Stored data -
______________________________

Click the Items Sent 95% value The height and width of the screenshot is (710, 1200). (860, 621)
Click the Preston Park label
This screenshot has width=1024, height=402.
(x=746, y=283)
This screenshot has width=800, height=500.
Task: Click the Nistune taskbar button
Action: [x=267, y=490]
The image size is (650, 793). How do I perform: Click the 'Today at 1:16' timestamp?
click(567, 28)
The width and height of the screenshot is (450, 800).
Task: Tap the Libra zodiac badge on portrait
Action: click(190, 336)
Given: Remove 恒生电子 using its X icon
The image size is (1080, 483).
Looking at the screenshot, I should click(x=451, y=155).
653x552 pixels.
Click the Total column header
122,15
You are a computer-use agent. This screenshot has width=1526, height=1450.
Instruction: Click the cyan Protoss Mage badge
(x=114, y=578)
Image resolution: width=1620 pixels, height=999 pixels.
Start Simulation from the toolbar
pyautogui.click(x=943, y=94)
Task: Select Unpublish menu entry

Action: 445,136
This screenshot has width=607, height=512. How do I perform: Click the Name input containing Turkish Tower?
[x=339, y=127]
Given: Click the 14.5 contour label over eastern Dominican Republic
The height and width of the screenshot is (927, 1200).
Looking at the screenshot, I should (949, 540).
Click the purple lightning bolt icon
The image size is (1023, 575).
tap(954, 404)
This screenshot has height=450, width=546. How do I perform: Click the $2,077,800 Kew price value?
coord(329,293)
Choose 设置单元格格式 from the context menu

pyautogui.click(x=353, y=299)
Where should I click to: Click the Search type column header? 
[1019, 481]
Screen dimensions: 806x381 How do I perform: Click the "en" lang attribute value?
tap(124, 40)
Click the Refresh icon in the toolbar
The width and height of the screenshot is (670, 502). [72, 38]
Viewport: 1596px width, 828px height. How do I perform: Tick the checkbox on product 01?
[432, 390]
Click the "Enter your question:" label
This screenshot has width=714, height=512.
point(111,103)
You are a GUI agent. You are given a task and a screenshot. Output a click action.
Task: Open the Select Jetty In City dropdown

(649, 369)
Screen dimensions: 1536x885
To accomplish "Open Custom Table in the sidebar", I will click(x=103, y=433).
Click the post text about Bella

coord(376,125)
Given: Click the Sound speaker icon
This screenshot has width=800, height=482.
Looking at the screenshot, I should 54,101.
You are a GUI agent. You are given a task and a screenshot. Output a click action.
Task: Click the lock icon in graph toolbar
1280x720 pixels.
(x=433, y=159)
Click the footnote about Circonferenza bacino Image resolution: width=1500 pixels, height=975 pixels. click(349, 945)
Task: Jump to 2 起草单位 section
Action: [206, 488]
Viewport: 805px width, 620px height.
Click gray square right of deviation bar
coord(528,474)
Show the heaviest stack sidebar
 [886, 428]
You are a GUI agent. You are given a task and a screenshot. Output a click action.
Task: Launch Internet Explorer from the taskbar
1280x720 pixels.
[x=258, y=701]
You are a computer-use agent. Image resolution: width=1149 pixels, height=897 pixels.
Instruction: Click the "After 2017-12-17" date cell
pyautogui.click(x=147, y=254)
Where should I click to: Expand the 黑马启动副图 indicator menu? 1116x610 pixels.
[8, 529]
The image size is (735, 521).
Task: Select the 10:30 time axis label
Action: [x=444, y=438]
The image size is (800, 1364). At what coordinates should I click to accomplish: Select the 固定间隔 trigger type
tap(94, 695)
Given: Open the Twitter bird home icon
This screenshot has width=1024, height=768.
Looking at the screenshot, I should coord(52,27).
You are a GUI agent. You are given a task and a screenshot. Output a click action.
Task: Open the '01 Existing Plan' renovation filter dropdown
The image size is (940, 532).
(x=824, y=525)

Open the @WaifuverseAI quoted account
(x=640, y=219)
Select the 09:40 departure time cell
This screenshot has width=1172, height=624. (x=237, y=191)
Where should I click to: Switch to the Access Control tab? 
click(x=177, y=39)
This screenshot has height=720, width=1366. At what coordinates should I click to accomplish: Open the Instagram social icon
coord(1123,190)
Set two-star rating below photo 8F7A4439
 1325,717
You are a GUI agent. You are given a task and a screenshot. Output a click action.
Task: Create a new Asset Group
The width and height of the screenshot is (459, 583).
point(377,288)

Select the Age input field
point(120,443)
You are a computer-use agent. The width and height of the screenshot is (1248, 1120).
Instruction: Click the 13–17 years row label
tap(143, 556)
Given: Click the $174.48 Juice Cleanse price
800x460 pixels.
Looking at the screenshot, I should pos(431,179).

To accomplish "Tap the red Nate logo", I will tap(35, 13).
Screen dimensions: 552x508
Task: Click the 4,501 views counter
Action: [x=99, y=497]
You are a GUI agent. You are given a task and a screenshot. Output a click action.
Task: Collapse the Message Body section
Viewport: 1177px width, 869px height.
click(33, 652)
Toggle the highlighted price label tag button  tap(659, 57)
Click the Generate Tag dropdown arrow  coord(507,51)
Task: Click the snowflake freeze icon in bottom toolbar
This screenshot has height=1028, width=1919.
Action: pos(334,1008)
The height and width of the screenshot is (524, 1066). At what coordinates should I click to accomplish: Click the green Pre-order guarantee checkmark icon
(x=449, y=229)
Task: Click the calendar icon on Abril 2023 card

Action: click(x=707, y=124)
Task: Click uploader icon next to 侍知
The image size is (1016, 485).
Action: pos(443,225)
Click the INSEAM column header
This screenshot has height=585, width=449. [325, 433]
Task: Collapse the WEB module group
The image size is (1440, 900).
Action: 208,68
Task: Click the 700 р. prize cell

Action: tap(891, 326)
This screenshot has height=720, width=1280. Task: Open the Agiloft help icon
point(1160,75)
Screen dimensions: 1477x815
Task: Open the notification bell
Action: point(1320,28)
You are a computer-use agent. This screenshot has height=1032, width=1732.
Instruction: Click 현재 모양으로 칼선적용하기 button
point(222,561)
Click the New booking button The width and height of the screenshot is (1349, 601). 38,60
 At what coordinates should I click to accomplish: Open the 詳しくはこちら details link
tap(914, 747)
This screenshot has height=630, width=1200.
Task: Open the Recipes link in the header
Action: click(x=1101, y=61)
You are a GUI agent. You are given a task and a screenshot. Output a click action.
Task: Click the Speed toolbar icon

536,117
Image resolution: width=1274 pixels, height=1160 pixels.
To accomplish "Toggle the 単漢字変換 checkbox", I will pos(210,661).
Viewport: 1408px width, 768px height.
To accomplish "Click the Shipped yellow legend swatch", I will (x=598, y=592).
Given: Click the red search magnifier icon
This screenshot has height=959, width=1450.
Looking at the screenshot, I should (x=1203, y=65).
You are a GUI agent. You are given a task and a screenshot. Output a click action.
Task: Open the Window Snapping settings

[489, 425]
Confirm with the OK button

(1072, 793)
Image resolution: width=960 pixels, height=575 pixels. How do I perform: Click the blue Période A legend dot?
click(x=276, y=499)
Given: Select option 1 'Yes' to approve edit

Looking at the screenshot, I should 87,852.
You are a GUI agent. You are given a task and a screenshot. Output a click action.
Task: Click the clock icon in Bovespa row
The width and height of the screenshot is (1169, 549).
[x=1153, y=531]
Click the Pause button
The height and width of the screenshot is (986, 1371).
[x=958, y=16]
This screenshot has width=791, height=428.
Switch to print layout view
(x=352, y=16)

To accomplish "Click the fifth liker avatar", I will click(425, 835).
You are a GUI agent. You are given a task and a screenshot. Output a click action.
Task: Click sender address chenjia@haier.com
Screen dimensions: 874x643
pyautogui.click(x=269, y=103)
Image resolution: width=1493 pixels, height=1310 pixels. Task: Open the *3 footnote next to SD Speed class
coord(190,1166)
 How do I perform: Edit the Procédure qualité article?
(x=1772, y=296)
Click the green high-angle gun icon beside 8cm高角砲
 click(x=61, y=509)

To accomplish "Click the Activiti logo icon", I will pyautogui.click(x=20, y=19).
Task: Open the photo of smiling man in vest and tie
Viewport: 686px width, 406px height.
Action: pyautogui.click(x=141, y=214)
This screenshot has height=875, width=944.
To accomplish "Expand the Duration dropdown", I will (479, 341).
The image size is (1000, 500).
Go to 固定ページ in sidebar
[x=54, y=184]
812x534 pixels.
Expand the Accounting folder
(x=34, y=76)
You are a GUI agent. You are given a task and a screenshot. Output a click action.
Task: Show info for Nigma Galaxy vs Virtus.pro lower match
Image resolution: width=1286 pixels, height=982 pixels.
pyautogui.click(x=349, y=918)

______________________________

Work to be completed - Lines holding the word "Toggle" are the answer; copy each one from the records above.

Reply -
Toggle the highlighted price label tag button  tap(659, 57)
To accomplish "Toggle the 単漢字変換 checkbox", I will pos(210,661).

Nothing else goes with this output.